Riscos cibernéticos, tecnologias digitais e segurança jurídica. Como o mercado se posicionará?

 

O aumento crescente da utilização de tecnologias digitais e de Inteligência Artificial nos negócios vem aumentando significativamente as oportunidades de melhoria da eficiência operacional, com redução de custos no curto, médio e longo prazos, inegáveis ganhos de escala e eliminação de desperdícios nas empresas. Tais ganhos, todavia, vem acompanhados de novos e relevantes riscos que não podem ser ignorados, embora muitas vezes o sejam.


As pautas conhecidas comumente pela sua sigla em inglês como ESG (questões ambientais, sociais e de governança corporativa) têm se beneficiado dos avanços tecnológicos e das aplicações práticas da Inteligência Artificial. Os riscos agregados a tais avanços precisam ser objeto de especial cuidado por empresas e reguladores, em especial pelos advogados envolvidos nos projetos.

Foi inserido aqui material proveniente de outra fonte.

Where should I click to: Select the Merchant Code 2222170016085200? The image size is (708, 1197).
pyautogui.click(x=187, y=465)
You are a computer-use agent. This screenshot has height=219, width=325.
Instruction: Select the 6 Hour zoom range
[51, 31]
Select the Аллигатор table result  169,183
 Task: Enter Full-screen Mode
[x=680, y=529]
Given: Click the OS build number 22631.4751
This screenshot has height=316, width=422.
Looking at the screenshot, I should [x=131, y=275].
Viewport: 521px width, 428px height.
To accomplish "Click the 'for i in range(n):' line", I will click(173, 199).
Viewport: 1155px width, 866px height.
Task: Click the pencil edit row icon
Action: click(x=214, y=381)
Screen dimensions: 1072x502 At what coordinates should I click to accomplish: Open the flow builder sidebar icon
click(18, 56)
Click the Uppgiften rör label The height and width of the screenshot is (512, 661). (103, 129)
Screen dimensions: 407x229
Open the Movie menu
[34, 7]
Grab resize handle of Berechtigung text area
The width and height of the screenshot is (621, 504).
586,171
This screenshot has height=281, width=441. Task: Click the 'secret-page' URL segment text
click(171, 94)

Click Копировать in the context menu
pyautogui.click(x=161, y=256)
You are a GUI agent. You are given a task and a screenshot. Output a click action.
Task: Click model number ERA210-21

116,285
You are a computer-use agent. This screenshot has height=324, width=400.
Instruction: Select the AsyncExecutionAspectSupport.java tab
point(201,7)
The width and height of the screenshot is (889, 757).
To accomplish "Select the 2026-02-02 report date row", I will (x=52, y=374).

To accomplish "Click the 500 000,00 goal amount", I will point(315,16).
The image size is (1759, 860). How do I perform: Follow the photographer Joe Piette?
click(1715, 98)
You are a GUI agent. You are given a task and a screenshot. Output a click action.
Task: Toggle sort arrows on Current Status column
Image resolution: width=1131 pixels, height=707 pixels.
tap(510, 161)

O escritor norte-americano Dale Carnegie já afirmou que o barco da segurança nunca vai muito além da margem, o que nos leva a noção de graus de riscos aceitáveis e razoáveis, em especial no competitivo mercado dos dias atuais. Levando-se em conta a necessidade de as grandes e médias empresas incorporarem às suas atividades recursos como Inteligência Artificial, Blockchain, e análises envolvendo big data e machine learning, por exemplo, quais seriam as fragilidades a serem observadas?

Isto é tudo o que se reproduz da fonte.